● **Task brief**
In the material below, list every line carrying the string "computer".

● **Material supplied**
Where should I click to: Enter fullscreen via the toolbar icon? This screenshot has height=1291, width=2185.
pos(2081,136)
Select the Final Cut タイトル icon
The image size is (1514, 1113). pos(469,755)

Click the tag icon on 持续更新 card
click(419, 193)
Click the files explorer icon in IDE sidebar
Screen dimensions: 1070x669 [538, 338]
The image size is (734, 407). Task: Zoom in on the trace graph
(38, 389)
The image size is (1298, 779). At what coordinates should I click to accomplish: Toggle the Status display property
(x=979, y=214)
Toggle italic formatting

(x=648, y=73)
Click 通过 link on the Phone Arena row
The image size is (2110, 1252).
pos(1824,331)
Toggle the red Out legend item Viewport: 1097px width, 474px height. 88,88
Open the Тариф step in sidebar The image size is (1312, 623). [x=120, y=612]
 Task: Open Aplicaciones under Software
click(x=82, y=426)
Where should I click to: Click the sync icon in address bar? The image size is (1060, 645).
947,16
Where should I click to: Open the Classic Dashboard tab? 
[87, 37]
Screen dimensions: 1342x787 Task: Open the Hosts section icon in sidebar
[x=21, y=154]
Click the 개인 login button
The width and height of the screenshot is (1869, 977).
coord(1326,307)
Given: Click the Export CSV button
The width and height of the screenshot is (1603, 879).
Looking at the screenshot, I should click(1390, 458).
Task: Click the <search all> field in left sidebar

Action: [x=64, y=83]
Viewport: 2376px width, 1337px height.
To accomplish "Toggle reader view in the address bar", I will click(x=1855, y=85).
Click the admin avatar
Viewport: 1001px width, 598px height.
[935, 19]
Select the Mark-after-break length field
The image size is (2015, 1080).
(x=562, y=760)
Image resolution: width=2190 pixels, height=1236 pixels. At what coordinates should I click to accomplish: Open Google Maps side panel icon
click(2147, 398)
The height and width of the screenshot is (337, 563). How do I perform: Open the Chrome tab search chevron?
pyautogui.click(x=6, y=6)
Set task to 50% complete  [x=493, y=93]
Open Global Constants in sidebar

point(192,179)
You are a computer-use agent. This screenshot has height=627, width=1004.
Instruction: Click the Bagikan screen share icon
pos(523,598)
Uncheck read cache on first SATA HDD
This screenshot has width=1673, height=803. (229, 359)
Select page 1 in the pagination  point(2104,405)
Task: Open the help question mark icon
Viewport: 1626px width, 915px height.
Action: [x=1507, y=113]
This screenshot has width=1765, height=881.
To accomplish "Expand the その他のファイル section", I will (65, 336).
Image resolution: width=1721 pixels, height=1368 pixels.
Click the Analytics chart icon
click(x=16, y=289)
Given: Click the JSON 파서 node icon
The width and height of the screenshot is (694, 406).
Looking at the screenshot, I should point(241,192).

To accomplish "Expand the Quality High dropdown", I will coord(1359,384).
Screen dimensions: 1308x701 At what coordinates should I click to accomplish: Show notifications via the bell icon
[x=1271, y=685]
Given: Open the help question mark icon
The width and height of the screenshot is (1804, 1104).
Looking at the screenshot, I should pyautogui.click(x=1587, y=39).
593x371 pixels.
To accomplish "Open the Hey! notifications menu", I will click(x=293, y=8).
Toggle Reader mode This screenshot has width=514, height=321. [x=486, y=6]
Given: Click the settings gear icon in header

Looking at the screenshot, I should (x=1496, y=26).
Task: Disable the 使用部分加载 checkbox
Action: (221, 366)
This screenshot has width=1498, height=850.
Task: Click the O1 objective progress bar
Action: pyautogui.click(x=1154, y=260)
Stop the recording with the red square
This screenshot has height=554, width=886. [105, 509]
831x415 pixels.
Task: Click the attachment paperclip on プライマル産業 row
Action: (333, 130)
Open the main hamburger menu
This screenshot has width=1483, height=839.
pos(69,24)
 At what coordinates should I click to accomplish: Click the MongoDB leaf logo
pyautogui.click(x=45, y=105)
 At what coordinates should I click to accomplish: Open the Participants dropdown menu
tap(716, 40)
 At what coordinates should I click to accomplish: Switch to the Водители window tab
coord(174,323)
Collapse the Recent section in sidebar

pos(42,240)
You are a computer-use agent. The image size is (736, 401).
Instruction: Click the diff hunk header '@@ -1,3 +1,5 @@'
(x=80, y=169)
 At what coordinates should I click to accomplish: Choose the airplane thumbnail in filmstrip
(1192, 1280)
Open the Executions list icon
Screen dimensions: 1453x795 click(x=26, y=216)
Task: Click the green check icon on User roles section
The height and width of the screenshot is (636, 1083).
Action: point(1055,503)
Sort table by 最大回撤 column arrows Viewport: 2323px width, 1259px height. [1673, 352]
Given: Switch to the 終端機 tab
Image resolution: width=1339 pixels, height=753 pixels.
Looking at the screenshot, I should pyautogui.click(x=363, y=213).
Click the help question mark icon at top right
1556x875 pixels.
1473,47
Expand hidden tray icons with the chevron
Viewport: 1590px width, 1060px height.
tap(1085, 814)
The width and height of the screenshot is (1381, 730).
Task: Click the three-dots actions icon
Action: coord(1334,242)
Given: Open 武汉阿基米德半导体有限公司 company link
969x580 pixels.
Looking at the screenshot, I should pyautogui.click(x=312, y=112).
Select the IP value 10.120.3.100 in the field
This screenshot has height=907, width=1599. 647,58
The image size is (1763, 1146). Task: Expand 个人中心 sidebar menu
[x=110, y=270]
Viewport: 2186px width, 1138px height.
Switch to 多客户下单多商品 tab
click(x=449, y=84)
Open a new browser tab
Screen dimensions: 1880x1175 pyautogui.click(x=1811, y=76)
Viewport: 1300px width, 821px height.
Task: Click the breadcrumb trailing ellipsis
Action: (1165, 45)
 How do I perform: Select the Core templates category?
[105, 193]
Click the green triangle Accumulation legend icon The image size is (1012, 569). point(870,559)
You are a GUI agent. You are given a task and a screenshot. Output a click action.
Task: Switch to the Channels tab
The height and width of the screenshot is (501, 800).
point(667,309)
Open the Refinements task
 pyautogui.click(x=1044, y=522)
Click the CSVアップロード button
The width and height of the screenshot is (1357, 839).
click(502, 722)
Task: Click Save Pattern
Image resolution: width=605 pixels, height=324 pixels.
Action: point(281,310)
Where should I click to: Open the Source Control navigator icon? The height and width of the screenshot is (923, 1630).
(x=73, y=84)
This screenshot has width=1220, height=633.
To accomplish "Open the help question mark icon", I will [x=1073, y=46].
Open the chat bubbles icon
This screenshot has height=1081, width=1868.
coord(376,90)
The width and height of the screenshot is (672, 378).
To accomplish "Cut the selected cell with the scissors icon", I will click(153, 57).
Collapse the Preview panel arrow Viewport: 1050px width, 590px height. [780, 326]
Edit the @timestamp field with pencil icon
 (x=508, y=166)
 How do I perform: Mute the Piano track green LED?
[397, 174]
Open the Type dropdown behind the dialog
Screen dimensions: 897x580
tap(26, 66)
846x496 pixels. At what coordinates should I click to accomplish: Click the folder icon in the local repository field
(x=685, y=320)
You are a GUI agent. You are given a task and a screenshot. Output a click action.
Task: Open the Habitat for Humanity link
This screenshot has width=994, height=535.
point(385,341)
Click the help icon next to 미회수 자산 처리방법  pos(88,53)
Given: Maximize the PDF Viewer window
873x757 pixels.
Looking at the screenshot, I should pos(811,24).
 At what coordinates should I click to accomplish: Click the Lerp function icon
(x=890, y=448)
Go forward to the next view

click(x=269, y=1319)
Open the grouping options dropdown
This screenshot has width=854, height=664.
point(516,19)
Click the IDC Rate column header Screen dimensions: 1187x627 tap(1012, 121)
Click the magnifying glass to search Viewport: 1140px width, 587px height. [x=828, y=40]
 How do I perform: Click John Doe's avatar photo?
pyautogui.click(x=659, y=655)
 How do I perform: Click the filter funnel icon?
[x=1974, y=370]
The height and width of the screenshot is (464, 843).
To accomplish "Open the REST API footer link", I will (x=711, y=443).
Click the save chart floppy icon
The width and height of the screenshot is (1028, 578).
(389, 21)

● **Your response**
You are a computer-use agent. This screenshot has height=627, width=1004.
You are a computer-use agent. The image size is (736, 401).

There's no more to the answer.